2 Mar 2011

Over the wall and into civil war

Alex Thomson jumps the wall into Libya and surveys the exodus of Libya’s forgotten Ghanaian expats as they traverse the sands, en masse, towards home, and without help.

The Tunisian border guards were nervous and said the things that soldiers across the world say: “You can not go across. It’s too dangerous. We cannot guarantee your security.”  So we didnt go across into Libya. Or at least not there. But follow the border wall until the razor wire gives out and you’re up and over the eight foot concrete wall in seconds. One thud in the sand and there you are – you’ve landed in Libya.

This is not a place to hang around. You see your mates over the wall and then run for it. You run for the crowd. For there is safety in numbers.

And the crowd has gathered around three Libyan police cars, curiously American in style, right down to the sirens and lights which seem straight off the streets of Manhattan. But there are a couple of flat-bed trucks, with groups of pro-Gadaffi officials, supporters, and general hangers-on.

Boy, can these guys chant? Green flags, green scarves, and yes, they haven’t forgotten their picture of The Colonel. It gets passed from hand to hand, brandished and kissed. They’re here to hand out food and drink. And they’re here to send a message: that The Colonel remains firmly in control of his western frontier with Tunisia and not only that, the world must know that The Colonel cares for his people and even wishes to see that those who flee what is now much more civil war than revolt, are fed and watered – oh, and also filmed.

Then suddenly its all over. A scream and wail of sirens and they’ve left back into Libya, where thousands more evacuees wait to come over. It is organised by nationality. So yesterday a huge crowd of about 10,000 Egyptians rammed against the border fence. But today, Bangladeshis and Ghanaians. And it is not a good time to be a black man in Libya. Sam, one such Ghanaian, quietly explains how he personally saw the bodies of four Ghanaian workers who had been shot.

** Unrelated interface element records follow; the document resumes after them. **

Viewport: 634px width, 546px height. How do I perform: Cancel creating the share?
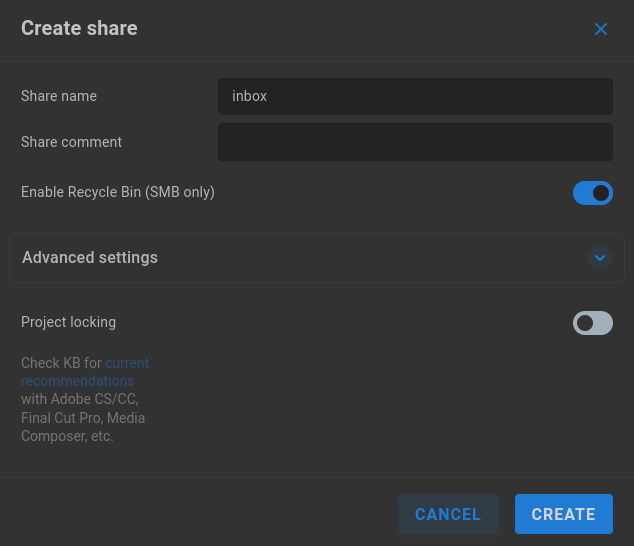point(448,514)
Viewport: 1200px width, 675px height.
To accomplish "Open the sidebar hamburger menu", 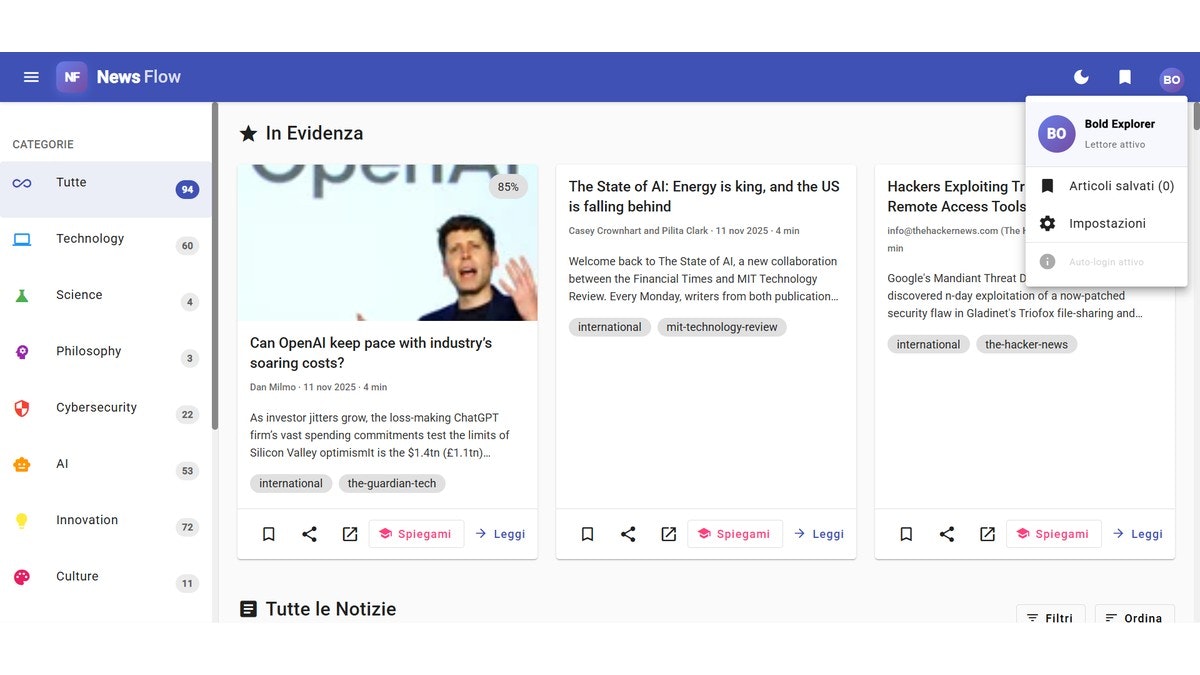I will pos(31,76).
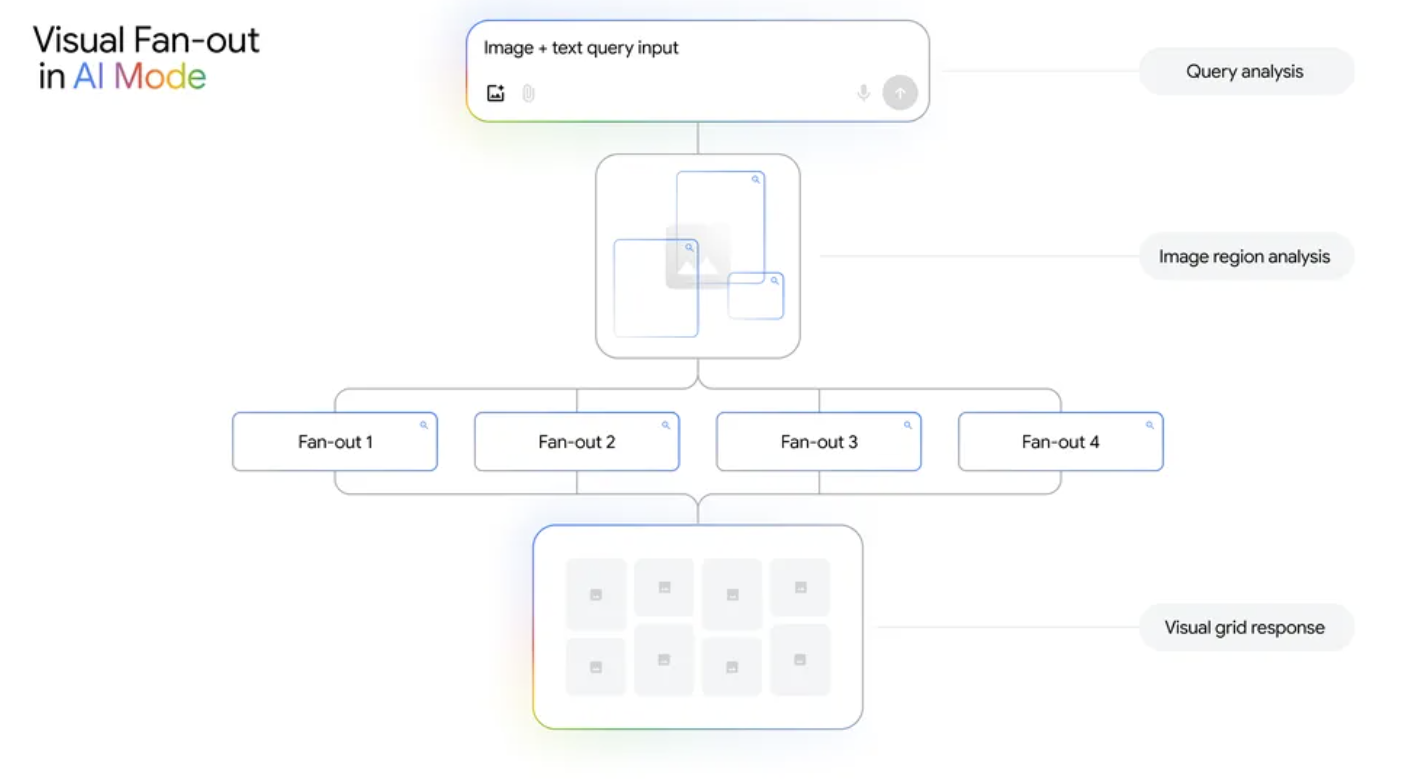Select the Query analysis label pill

1246,72
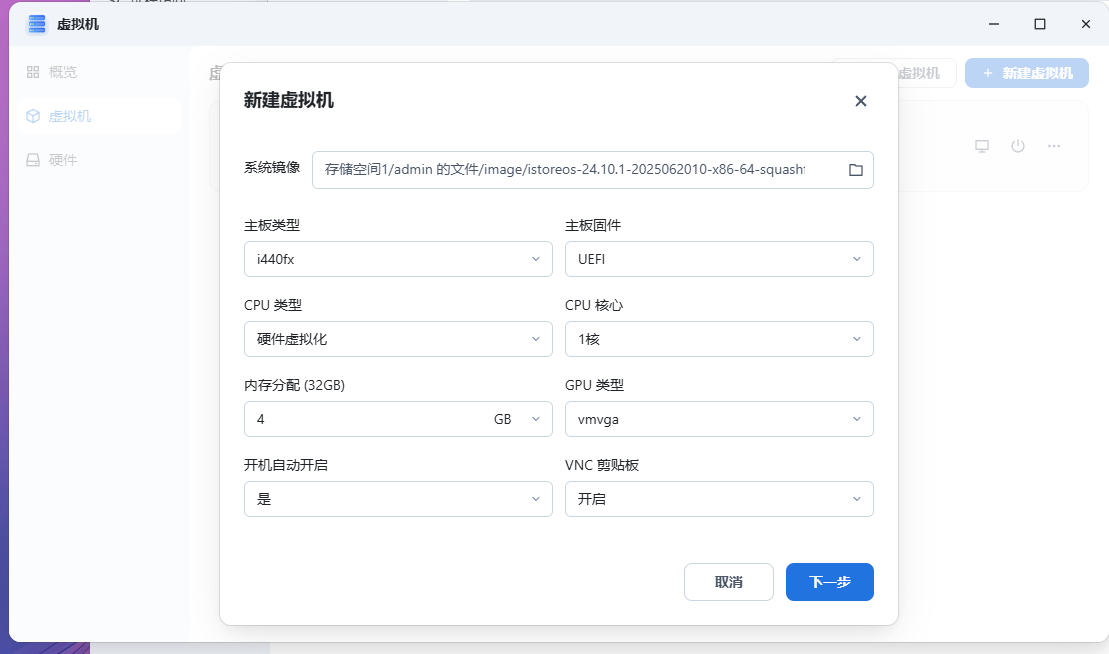Expand the 主板类型 i440fx dropdown
This screenshot has height=654, width=1109.
click(x=398, y=259)
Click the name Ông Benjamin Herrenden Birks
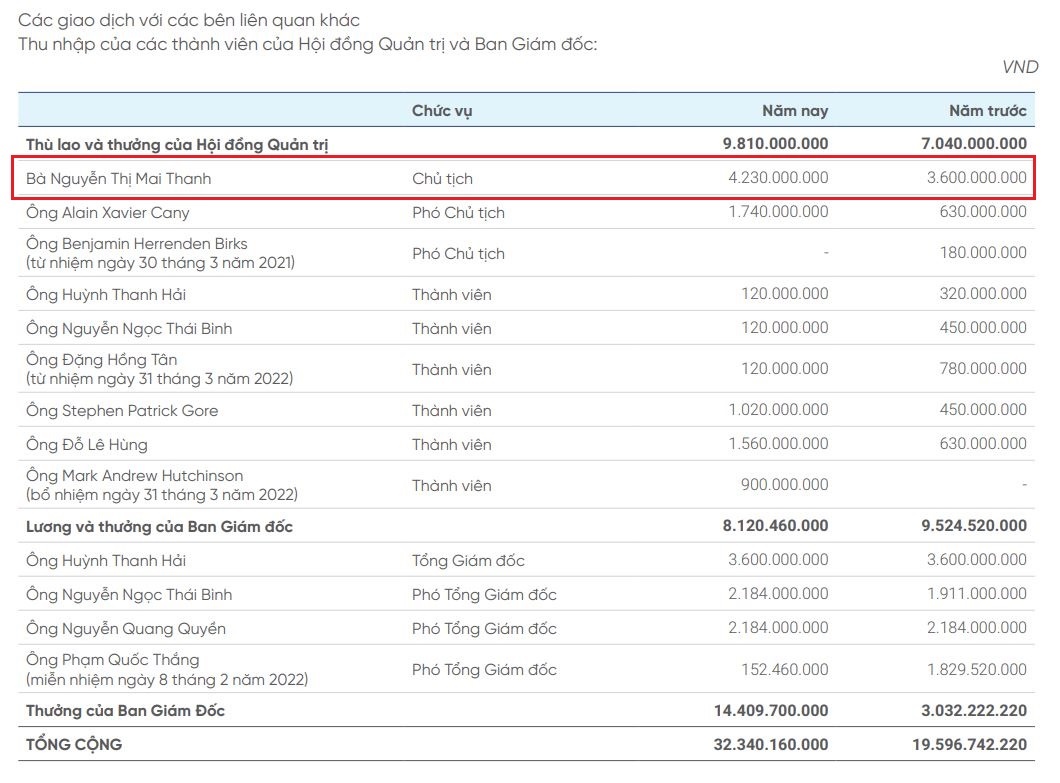1060x783 pixels. [137, 244]
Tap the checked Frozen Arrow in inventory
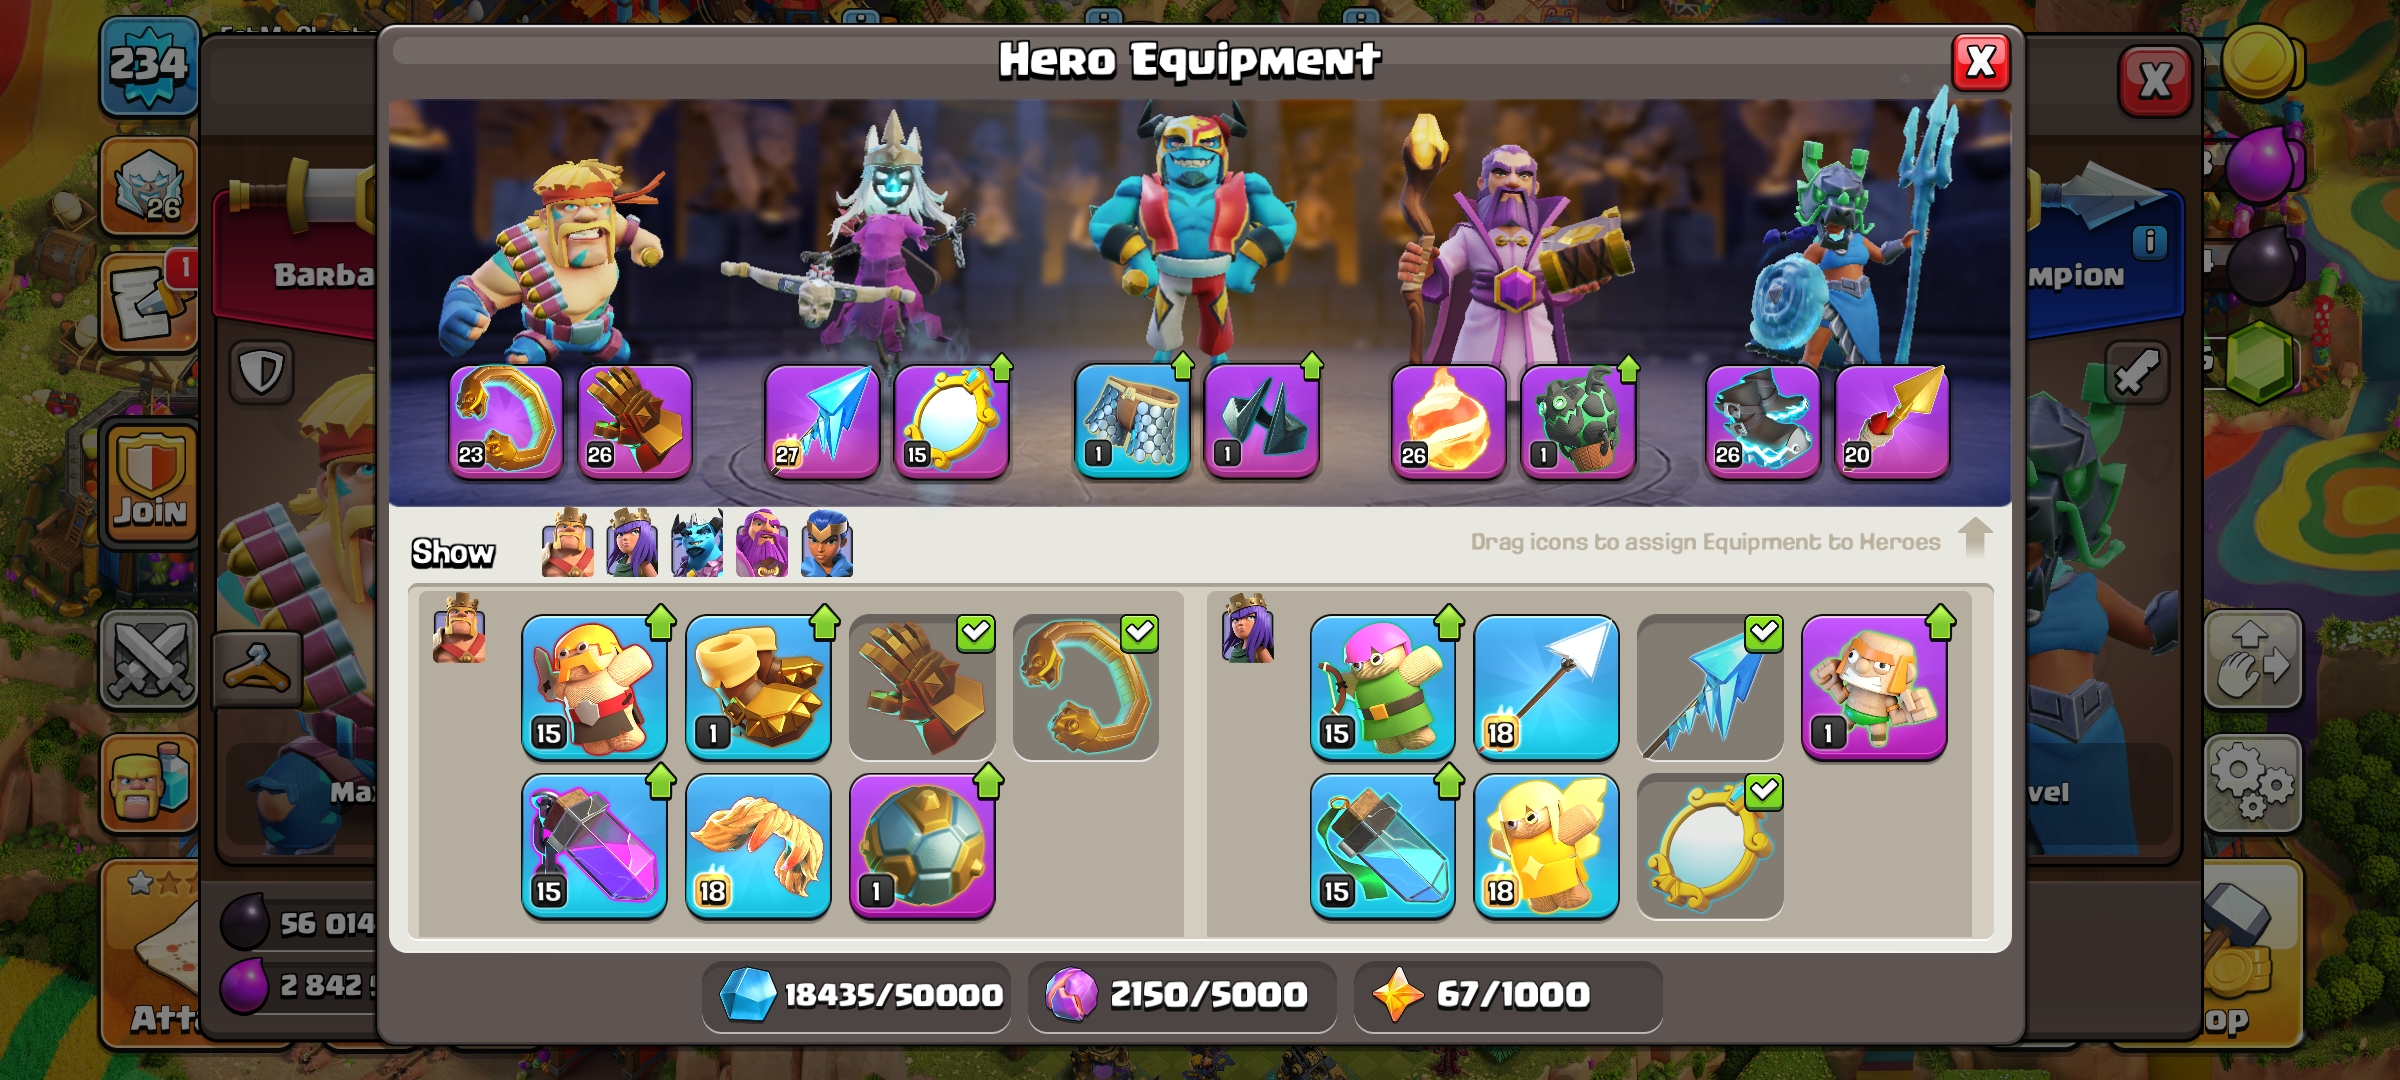Screen dimensions: 2400x1080 (x=1710, y=687)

He didn’t know why. he didn’t know by whom. But he did know this: it is time to leave. A dangerous, unpredictable voyage from town to town, checkpoint to checkpoint, and at the frontier, as ever, he says Libyan border guards stole his money, phone and all electronic goods:

“But what is that?” Sam shrugs, “these things are nothing becuase I have my life. I am alive.” It could take some days yet to get home to Ghana. For even Egypt is proving hard. As Mr Cameron talks of British planes flying Egytians home, the Egyptian naval auxiliary ship, Halageb, lies waiting at the keyside in the deep water port of Zarzis. Flags, bunting, drapes, the gang plank; for Egypt wants this seen. They say she can take 1,200 passengers, though it is hard to see where, and the promise of a tour and interview with the captain remains unfulfilled.

Not least because we had to leave, for an appointment with that whitewashed wall and what proved to be a soft landing in Gaddafi-held Libya.